**What you should do:** Repeat every entry exactly as given.

**Material for this task:**
=== Section Start ===
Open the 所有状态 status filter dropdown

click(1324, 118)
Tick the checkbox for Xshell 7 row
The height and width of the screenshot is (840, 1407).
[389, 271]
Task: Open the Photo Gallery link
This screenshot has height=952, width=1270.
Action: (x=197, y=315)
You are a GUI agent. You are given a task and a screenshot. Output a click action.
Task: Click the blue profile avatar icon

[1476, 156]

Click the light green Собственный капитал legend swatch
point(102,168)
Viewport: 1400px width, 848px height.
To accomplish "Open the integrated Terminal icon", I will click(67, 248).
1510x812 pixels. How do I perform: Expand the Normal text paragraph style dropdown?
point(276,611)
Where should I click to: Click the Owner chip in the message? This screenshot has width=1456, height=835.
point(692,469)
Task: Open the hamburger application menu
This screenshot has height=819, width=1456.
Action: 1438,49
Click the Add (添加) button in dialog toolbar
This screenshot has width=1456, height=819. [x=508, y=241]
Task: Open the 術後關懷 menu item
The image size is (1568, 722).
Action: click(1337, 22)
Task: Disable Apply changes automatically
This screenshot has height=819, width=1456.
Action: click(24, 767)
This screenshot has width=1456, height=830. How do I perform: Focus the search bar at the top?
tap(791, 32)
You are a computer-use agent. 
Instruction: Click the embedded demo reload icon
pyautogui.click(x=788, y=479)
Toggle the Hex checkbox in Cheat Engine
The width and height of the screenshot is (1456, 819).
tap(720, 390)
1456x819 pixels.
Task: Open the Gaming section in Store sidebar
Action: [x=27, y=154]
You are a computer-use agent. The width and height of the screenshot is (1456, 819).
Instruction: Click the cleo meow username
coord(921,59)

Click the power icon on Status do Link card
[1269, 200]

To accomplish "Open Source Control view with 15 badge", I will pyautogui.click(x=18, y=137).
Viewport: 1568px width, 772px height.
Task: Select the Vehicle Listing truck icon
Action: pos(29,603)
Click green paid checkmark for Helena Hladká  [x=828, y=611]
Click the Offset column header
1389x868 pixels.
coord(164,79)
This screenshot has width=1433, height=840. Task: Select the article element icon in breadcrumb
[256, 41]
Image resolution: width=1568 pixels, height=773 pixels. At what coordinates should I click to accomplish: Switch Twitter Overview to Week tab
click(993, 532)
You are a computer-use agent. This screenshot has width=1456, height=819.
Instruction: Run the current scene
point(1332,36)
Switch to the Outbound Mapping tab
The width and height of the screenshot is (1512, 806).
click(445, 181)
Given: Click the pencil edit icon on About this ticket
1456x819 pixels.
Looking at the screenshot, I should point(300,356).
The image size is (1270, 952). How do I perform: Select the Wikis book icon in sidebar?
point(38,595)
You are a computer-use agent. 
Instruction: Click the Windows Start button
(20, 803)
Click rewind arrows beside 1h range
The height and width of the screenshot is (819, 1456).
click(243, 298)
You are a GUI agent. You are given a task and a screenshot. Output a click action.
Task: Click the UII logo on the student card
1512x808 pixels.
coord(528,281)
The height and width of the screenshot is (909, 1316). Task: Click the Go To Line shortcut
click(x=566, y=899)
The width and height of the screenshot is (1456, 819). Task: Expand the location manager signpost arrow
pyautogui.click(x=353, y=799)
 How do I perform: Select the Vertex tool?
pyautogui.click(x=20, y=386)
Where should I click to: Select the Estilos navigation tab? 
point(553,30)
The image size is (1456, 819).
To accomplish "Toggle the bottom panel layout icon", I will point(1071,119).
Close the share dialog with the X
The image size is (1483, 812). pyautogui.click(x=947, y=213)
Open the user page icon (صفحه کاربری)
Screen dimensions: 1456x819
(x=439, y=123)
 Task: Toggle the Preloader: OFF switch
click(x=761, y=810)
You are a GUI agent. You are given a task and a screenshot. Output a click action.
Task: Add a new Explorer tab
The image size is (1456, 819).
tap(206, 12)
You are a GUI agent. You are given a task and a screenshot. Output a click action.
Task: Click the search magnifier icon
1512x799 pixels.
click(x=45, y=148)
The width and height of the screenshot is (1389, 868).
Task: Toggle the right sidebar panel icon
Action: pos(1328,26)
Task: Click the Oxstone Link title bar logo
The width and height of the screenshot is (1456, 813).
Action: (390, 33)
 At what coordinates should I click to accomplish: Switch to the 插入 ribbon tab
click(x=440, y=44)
=== Section End ===
**Answer space:**
Open the 所有状态 status filter dropdown

click(1324, 118)
Tick the checkbox for Xshell 7 row
The height and width of the screenshot is (840, 1407).
[389, 271]
Task: Open the Photo Gallery link
This screenshot has height=952, width=1270.
Action: (x=197, y=315)
You are a GUI agent. You are given a task and a screenshot. Output a click action.
Task: Click the blue profile avatar icon

[1476, 156]

Click the light green Собственный капитал legend swatch
point(102,168)
Viewport: 1400px width, 848px height.
To accomplish "Open the integrated Terminal icon", I will click(67, 248).
1510x812 pixels. How do I perform: Expand the Normal text paragraph style dropdown?
point(276,611)
Where should I click to: Click the Owner chip in the message? This screenshot has width=1456, height=835.
point(692,469)
Task: Open the hamburger application menu
This screenshot has height=819, width=1456.
Action: 1438,49
Click the Add (添加) button in dialog toolbar
This screenshot has width=1456, height=819. [x=508, y=241]
Task: Open the 術後關懷 menu item
The image size is (1568, 722).
Action: click(1337, 22)
Task: Disable Apply changes automatically
This screenshot has height=819, width=1456.
Action: click(24, 767)
This screenshot has width=1456, height=830. How do I perform: Focus the search bar at the top?
tap(791, 32)
You are a computer-use agent. 
Instruction: Click the embedded demo reload icon
pyautogui.click(x=788, y=479)
Toggle the Hex checkbox in Cheat Engine
The width and height of the screenshot is (1456, 819).
tap(720, 390)
1456x819 pixels.
Task: Open the Gaming section in Store sidebar
Action: [x=27, y=154]
You are a computer-use agent. The width and height of the screenshot is (1456, 819).
Instruction: Click the cleo meow username
coord(921,59)

Click the power icon on Status do Link card
[1269, 200]

To accomplish "Open Source Control view with 15 badge", I will pyautogui.click(x=18, y=137).
Viewport: 1568px width, 772px height.
Task: Select the Vehicle Listing truck icon
Action: pos(29,603)
Click green paid checkmark for Helena Hladká  [x=828, y=611]
Click the Offset column header
1389x868 pixels.
coord(164,79)
This screenshot has width=1433, height=840. Task: Select the article element icon in breadcrumb
[256, 41]
Image resolution: width=1568 pixels, height=773 pixels. At what coordinates should I click to accomplish: Switch Twitter Overview to Week tab
click(993, 532)
You are a computer-use agent. This screenshot has width=1456, height=819.
Instruction: Run the current scene
point(1332,36)
Switch to the Outbound Mapping tab
The width and height of the screenshot is (1512, 806).
click(445, 181)
Given: Click the pencil edit icon on About this ticket
1456x819 pixels.
Looking at the screenshot, I should point(300,356).
The image size is (1270, 952). How do I perform: Select the Wikis book icon in sidebar?
point(38,595)
You are a computer-use agent. 
Instruction: Click the Windows Start button
(20, 803)
Click rewind arrows beside 1h range
The height and width of the screenshot is (819, 1456).
click(243, 298)
You are a GUI agent. You are given a task and a screenshot. Output a click action.
Task: Click the UII logo on the student card
1512x808 pixels.
coord(528,281)
The height and width of the screenshot is (909, 1316). Task: Click the Go To Line shortcut
click(x=566, y=899)
The width and height of the screenshot is (1456, 819). Task: Expand the location manager signpost arrow
pyautogui.click(x=353, y=799)
 How do I perform: Select the Vertex tool?
pyautogui.click(x=20, y=386)
Where should I click to: Select the Estilos navigation tab? 
point(553,30)
The image size is (1456, 819).
To accomplish "Toggle the bottom panel layout icon", I will point(1071,119).
Close the share dialog with the X
The image size is (1483, 812). pyautogui.click(x=947, y=213)
Open the user page icon (صفحه کاربری)
Screen dimensions: 1456x819
(x=439, y=123)
 Task: Toggle the Preloader: OFF switch
click(x=761, y=810)
You are a GUI agent. You are given a task and a screenshot. Output a click action.
Task: Add a new Explorer tab
The image size is (1456, 819).
tap(206, 12)
You are a GUI agent. You are given a task and a screenshot. Output a click action.
Task: Click the search magnifier icon
1512x799 pixels.
click(x=45, y=148)
The width and height of the screenshot is (1389, 868).
Task: Toggle the right sidebar panel icon
Action: pos(1328,26)
Task: Click the Oxstone Link title bar logo
The width and height of the screenshot is (1456, 813).
Action: (390, 33)
 At what coordinates should I click to accomplish: Switch to the 插入 ribbon tab
click(x=440, y=44)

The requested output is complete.